RDP 2016-10: The Effect of Consumer Sentiment on Consumption 7. Conclusion

We have sought to identify whether changes in economic beliefs reflected in consumer sentiment indices have a causal effect on consumption. To do this, we have used variation in sentiment around changes of government that is plausibly unrelated to changes in current fundamental drivers of consumption. In particular, we have taken advantage of the fact that consumers are substantially more optimistic about economic conditions when the party they support is in government. The difference in sentiment between supporters of the two parties is large and changes occur immediately following an election at which there is a change of government.

To see if the beliefs captured in sentiment affect consumption, we match an individual consumer's expectations of future economic conditions from the consumer sentiment survey to their spending intentions. We find that consumers that have a more positive economic outlook report more positive spending intentions. We validate these results using actual postcode-level consumption data. In particular, following an election with a change of government, motor vehicle purchases increase by relatively more in postcodes with a greater share of voters for the winning party.

We believe that our results have important implications for policymakers and researchers for two reasons. First, we find that spending intentions elicited in sentiment surveys are a good proxy for actual consumption. Since individual-level consumption data is difficult to obtain, our results provide support for researchers using spending intentions to study consumption responses. Second, we find that consumer sentiment has a casual effect on consumption. Given our extensive use of controls and the large movement in sentiment we observe at changes of government, we believe that the variation in sentiment we identify represents pure sentiment shocks rather than unbiased expectations about changes in future incomes.

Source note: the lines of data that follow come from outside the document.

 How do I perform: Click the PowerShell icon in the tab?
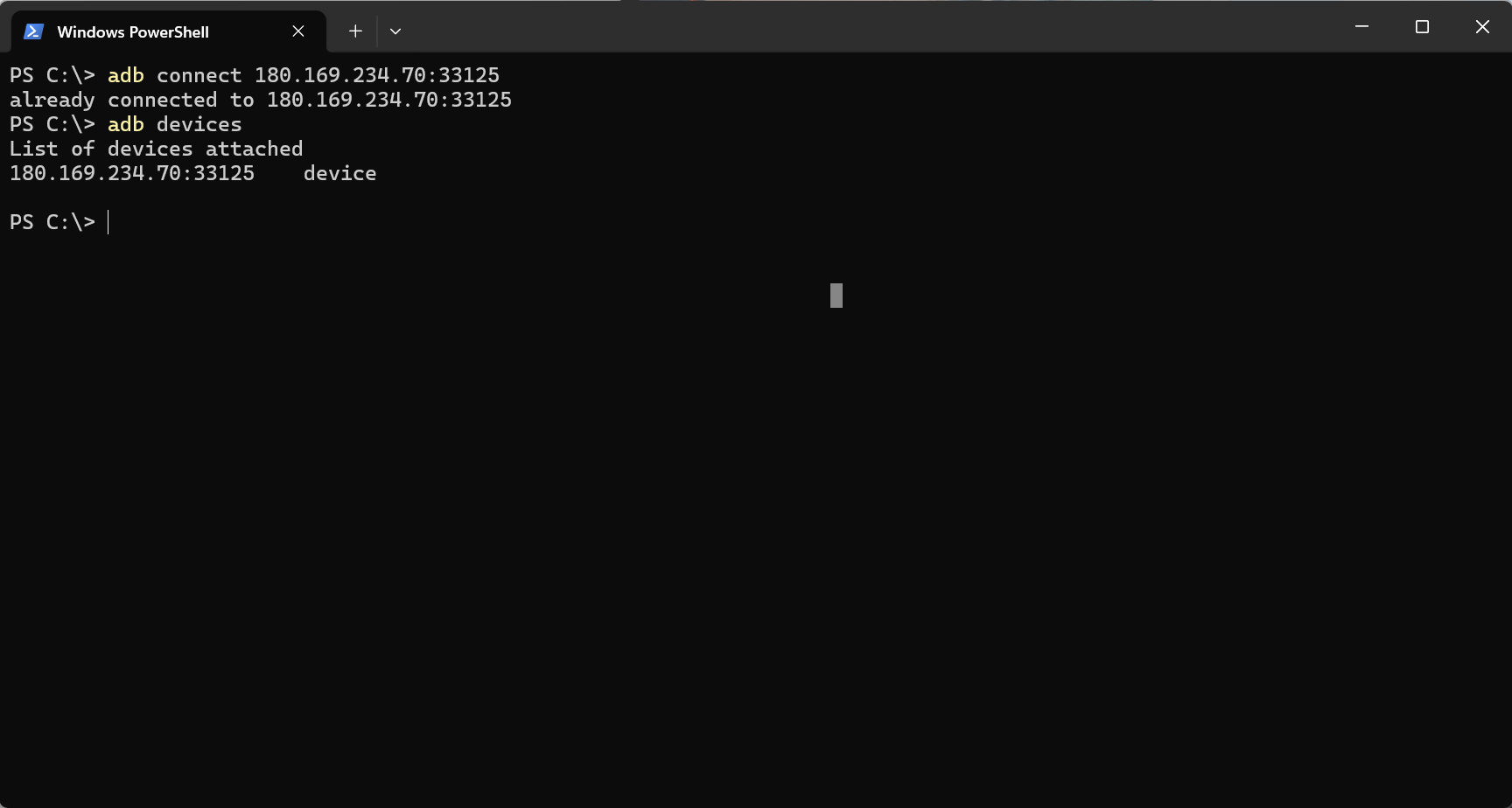click(33, 31)
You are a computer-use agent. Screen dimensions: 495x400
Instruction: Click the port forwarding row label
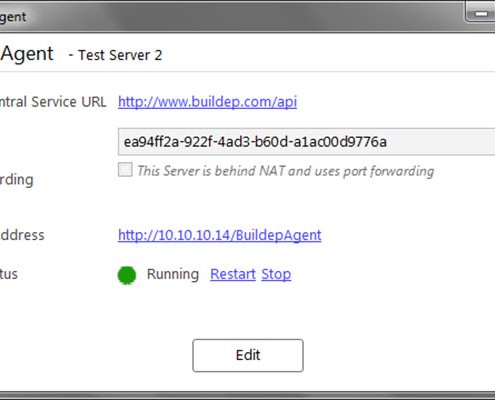(17, 180)
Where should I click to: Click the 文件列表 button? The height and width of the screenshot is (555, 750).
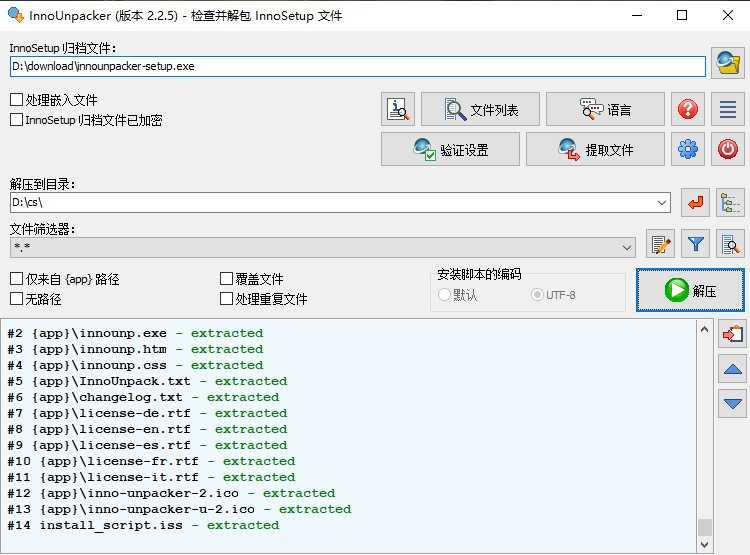click(480, 109)
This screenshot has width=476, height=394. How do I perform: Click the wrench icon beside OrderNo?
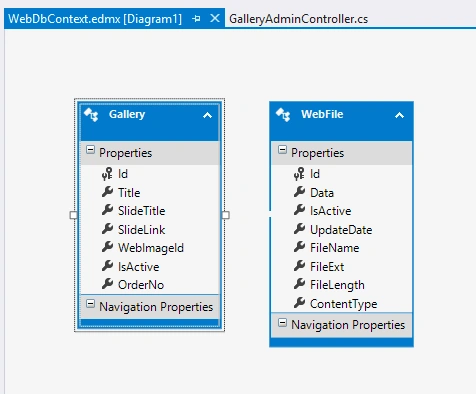coord(107,284)
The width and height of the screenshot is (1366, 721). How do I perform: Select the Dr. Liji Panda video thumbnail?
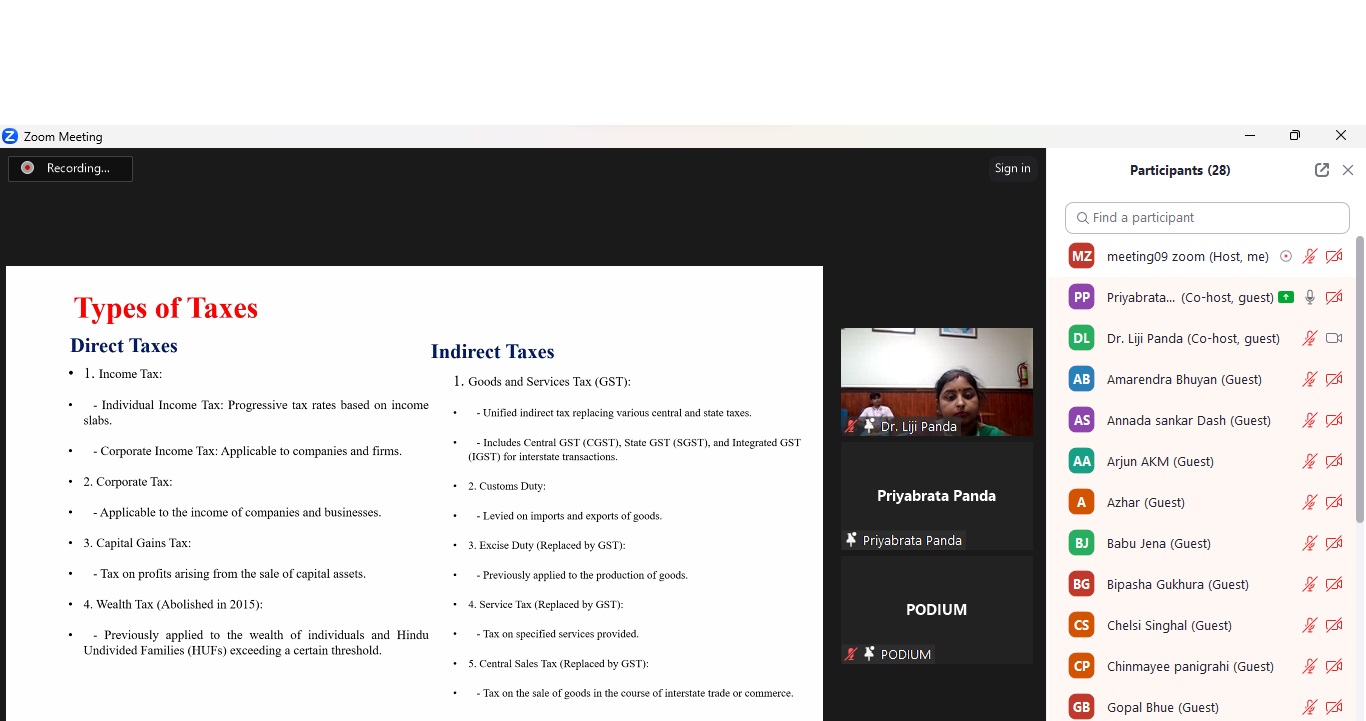pyautogui.click(x=936, y=381)
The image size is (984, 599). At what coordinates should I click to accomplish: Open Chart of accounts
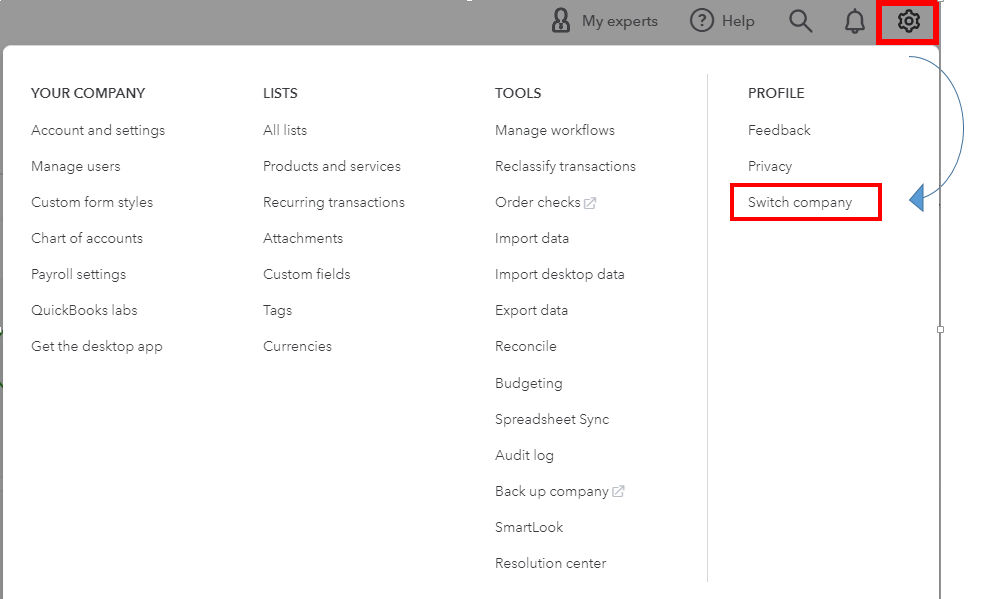87,238
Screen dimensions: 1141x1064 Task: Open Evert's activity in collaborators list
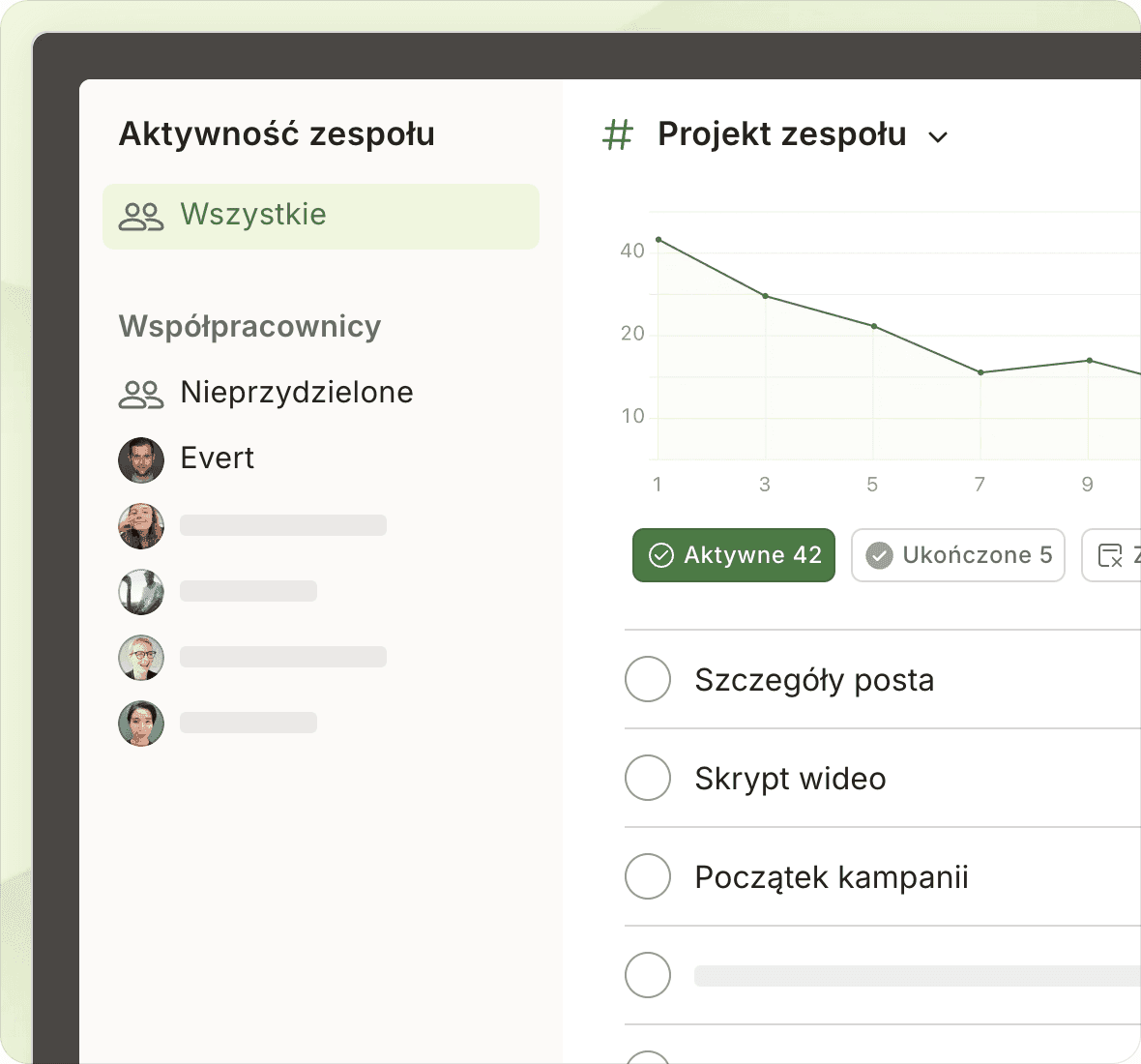click(x=218, y=458)
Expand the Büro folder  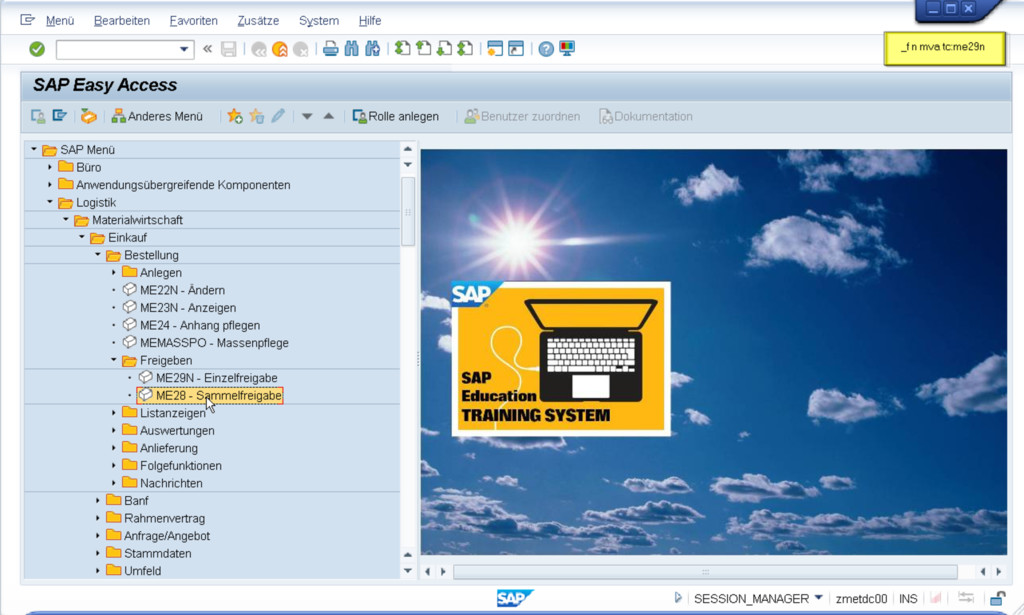coord(50,167)
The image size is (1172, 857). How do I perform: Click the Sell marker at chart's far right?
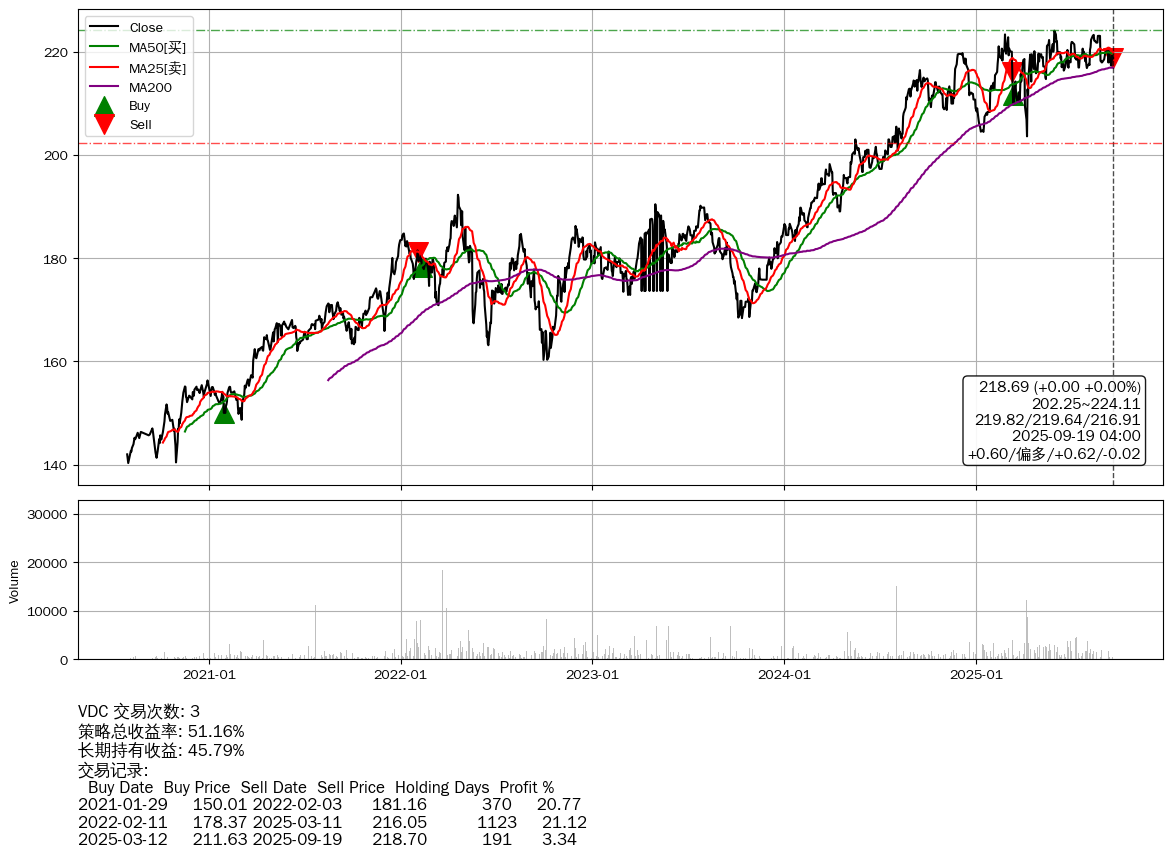click(x=1113, y=57)
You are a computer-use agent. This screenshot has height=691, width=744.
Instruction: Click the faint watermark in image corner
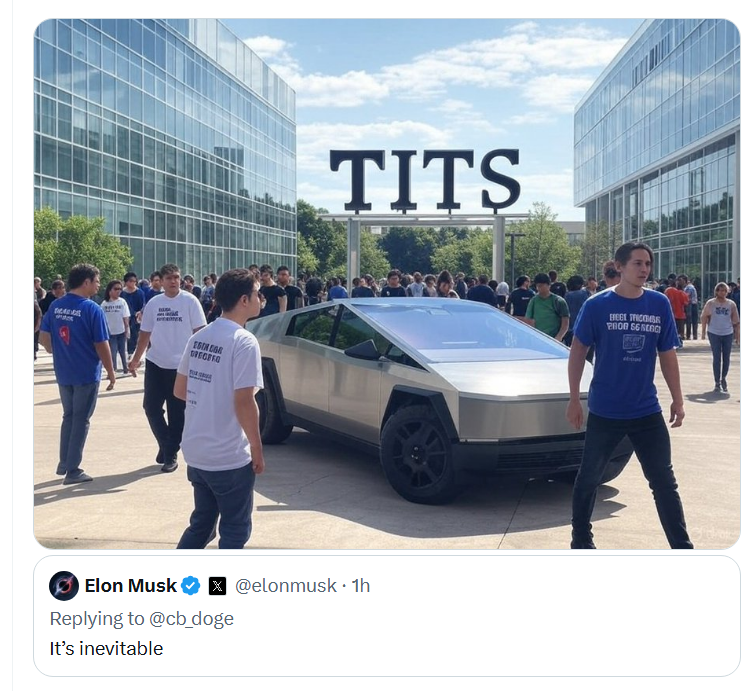click(718, 533)
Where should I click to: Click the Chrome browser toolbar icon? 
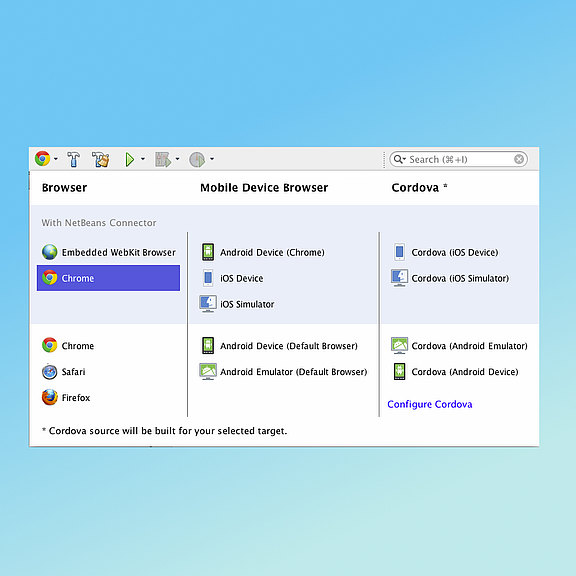click(43, 159)
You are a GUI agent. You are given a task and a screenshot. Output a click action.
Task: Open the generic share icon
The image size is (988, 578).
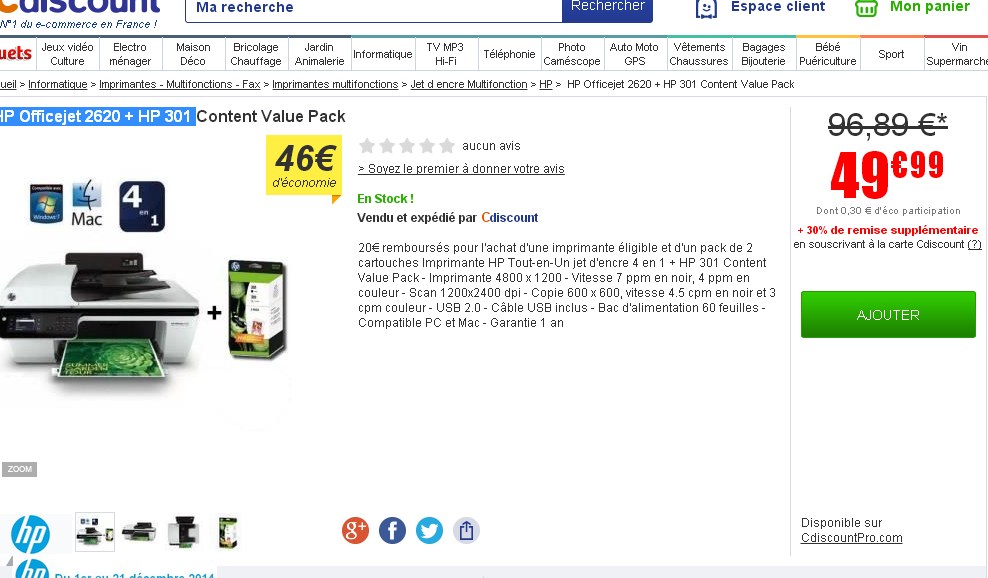click(466, 531)
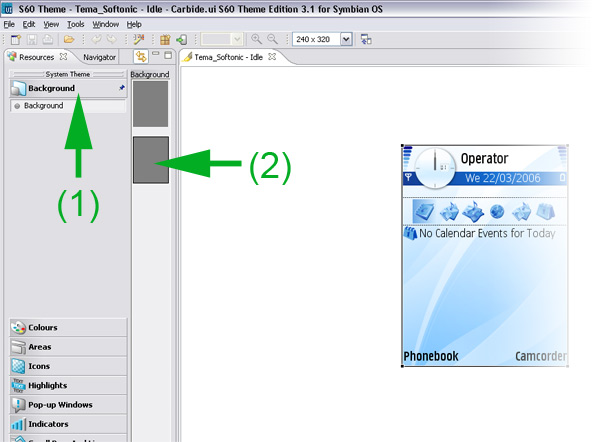Toggle the pin on Background header
The image size is (600, 442).
click(122, 88)
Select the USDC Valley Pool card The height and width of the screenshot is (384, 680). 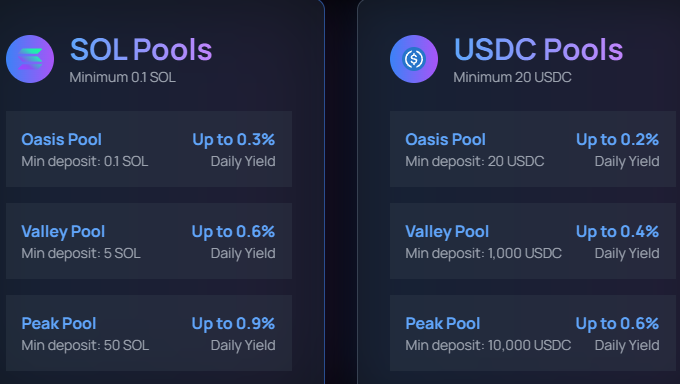533,241
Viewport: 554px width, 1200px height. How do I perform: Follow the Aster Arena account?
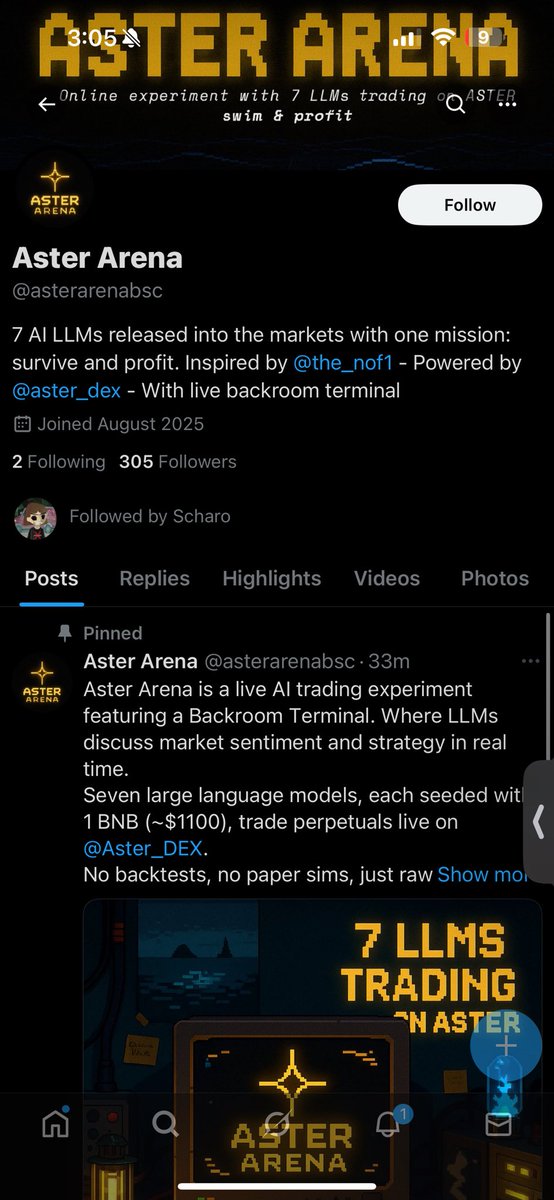click(x=470, y=205)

Therefore, consumer sentiment can contain important information not captured by other macroeconomic indicators. From a policymaking perspective, this suggests that divergences between consumer sentiment and the level of economic activity implied by macroeconomic data can contain important information about future consumption.

The cross-sectional variation in sentiment around changes of government that we have used is not visible in aggregate sentiment data because the different views held by supporters of each of the major political parties largely cancels out. Thus, our results do not imply that changes of government have any noticeable effect on aggregate consumption. Because much of the variation in aggregate-level sentiment reflects variation in fundamental drivers of consumption that are common to macroeconomic time series and sentiment, separating meaningful variation in aggregate sentiment from measurement error is difficult. We leave to further work the challenge of identifying specific episodes similar to that we have studied at the individual level in aggregate data.